Ric Burns to Speak at Launch

Ric Burns

Ric Burns

Ric Burns, the award-winning documentary filmmaker, will deliver the keynote address at the launch of the Charles W. Morgan at Mystic Seaport on July 21, 2013. The National Historic Landmark ship has been undergoing a comprehensive restoration since November, 2008. She will be launched and returned to the water in a public ceremony that begins at 2 p.m.

Burns is best known for his acclaimed series New York: A Documentary Film, a sweeping chronicle of the city’s history, which garnered several honors, including two Emmy Awards and an Alfred I. duPont-Columbia Award. Burns’ career began with the celebrated series The Civil War, which he produced with his brother, Ken Burns, and co-wrote with Geoffrey C. Ward. In 1991, Ric founded Steeplechase Films and has since written and directed a number of award-winning films for PBS, including Coney Island, The Donner Party, The Way West, Eugene O’Neill, and Andy Warhol: A Documentary Film. Burns most recently finished Death and the Civil War, a film based on the best-selling book This Republic of Suffering: Death and the American Civil War by acclaimed historian and Harvard president Drew Gilpin Faust.  In 2010, Burns wrote, produced, and co-directed for American Experience a film about the history of the whaling industry, Into the Deep: America, Whaling & the World.

Mystic Seaport President Steve White said, “We are honored to have Ric Burns serve as the keynote speaker at our launch ceremony. His extensive knowledge of American history and the role whaling plays in it will help us articulate the importance of the Charles W. Morgan in our nation’s maritime experience.

The Morgan is the oldest American commercial ship still in existence. The 113-foot vessel was built and launched in New Bedford in 1841 and had a whaling career that lasted 80 years and 37 voyages that spanned the far reaches of the globe. The ship came to Mystic Seaport in 1941. More than 20 million people have walked her decks since she arrived.

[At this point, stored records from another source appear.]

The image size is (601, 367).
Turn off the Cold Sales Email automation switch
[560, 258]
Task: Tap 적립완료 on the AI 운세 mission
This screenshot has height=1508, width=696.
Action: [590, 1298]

The launch is a key milestone in her restoration, which has been carried out at the Henry B. duPont Preservation Shipyard at the Museum. Once back in the water, work will continue with the installation of her spars and rigging, additional interior carpentry, and preparation for her 38th Voyage to begin in May, 2014. The Voyage will take the ship back to sea on a tour to historic ports in New England, including New London, Newport, Vineyard Haven, New Bedford, Provincetown, and Boston. Each port visit will include an interactive dockside program designed to inspire excitement and interest in America’s maritime heritage.  The ship will also sail through the whale-watching grounds of the Stellwagen Bank National Marine Sanctuary to recognize the changing relationship of mankind to the whale.